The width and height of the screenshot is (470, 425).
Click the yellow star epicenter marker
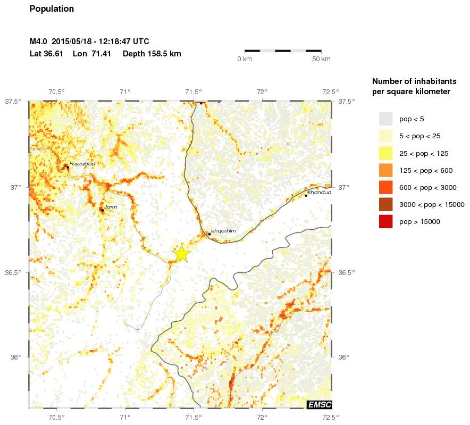coord(181,254)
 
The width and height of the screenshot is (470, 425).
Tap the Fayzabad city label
coord(82,164)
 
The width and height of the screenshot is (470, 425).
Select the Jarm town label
coord(111,206)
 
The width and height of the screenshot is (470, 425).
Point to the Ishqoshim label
coord(223,230)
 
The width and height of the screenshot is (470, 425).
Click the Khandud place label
coord(319,192)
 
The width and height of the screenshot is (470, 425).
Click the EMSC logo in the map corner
coord(320,405)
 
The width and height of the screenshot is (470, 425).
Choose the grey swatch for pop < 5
coord(385,119)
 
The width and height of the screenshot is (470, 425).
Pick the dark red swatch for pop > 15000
coord(385,221)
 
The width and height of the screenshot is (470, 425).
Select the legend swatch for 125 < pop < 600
coord(385,170)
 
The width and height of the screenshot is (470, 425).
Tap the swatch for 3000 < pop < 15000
coord(385,204)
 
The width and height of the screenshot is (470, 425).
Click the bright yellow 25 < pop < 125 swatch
coord(385,153)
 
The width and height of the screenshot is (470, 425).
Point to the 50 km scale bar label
coord(321,59)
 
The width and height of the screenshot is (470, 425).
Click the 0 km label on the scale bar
coord(245,59)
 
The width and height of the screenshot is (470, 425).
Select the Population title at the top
coord(52,9)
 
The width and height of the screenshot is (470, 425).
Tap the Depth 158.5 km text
coord(152,54)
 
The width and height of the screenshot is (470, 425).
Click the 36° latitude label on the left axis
coord(15,357)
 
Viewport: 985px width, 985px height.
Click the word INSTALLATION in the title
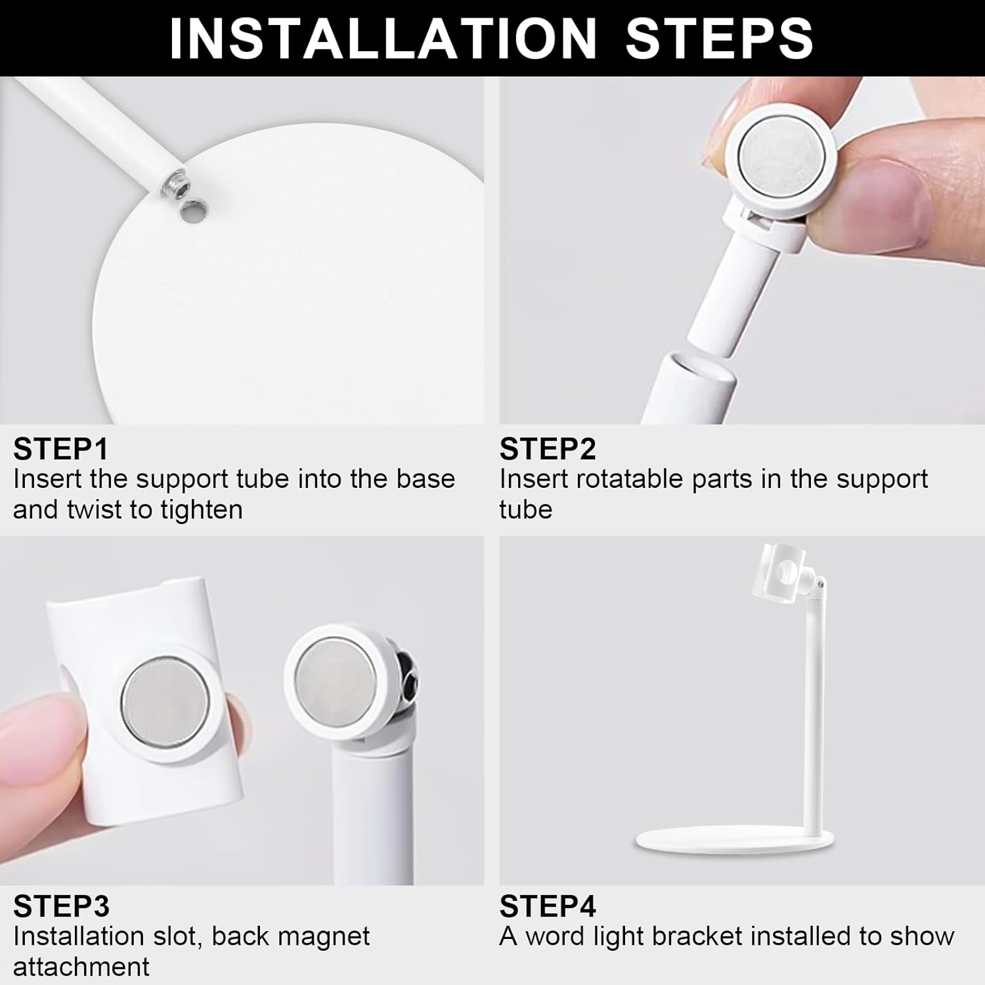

◆ ◆ ◆ ◆ ◆ ◆ ◆

*Work to do*.
Transcribe every row above verbatim, keeping each line in its original order, and omit the pictures.

*The response*.
The width and height of the screenshot is (470, 425).
Click the yellow star epicenter marker
coord(181,254)
 
The width and height of the screenshot is (470, 425).
Tap the Fayzabad city label
coord(82,164)
 
The width and height of the screenshot is (470, 425).
Select the Jarm town label
coord(111,206)
 
The width and height of the screenshot is (470, 425).
Point to the Ishqoshim label
coord(223,230)
 
The width and height of the screenshot is (470, 425).
Click the Khandud place label
coord(319,192)
 
The width and height of the screenshot is (470, 425).
Click the EMSC logo in the map corner
coord(320,405)
 
The width and height of the screenshot is (470, 425).
Choose the grey swatch for pop < 5
coord(385,119)
 
The width and height of the screenshot is (470, 425).
Pick the dark red swatch for pop > 15000
coord(385,221)
 
The width and height of the screenshot is (470, 425).
Select the legend swatch for 125 < pop < 600
coord(385,170)
 
The width and height of the screenshot is (470, 425).
Tap the swatch for 3000 < pop < 15000
coord(385,204)
 
The width and height of the screenshot is (470, 425).
Click the bright yellow 25 < pop < 125 swatch
coord(385,153)
 
The width and height of the screenshot is (470, 425).
Point to the 50 km scale bar label
coord(321,59)
 
The width and height of the screenshot is (470, 425).
Click the 0 km label on the scale bar
coord(245,59)
 
The width and height of the screenshot is (470, 425).
Select the Population title at the top
coord(52,9)
 
The width and height of the screenshot is (470, 425).
Tap the Depth 158.5 km text
coord(152,54)
 
The width and height of the screenshot is (470, 425).
Click the 36° latitude label on the left axis
coord(15,357)
 
Viewport: 985px width, 985px height.
Click the word INSTALLATION in the title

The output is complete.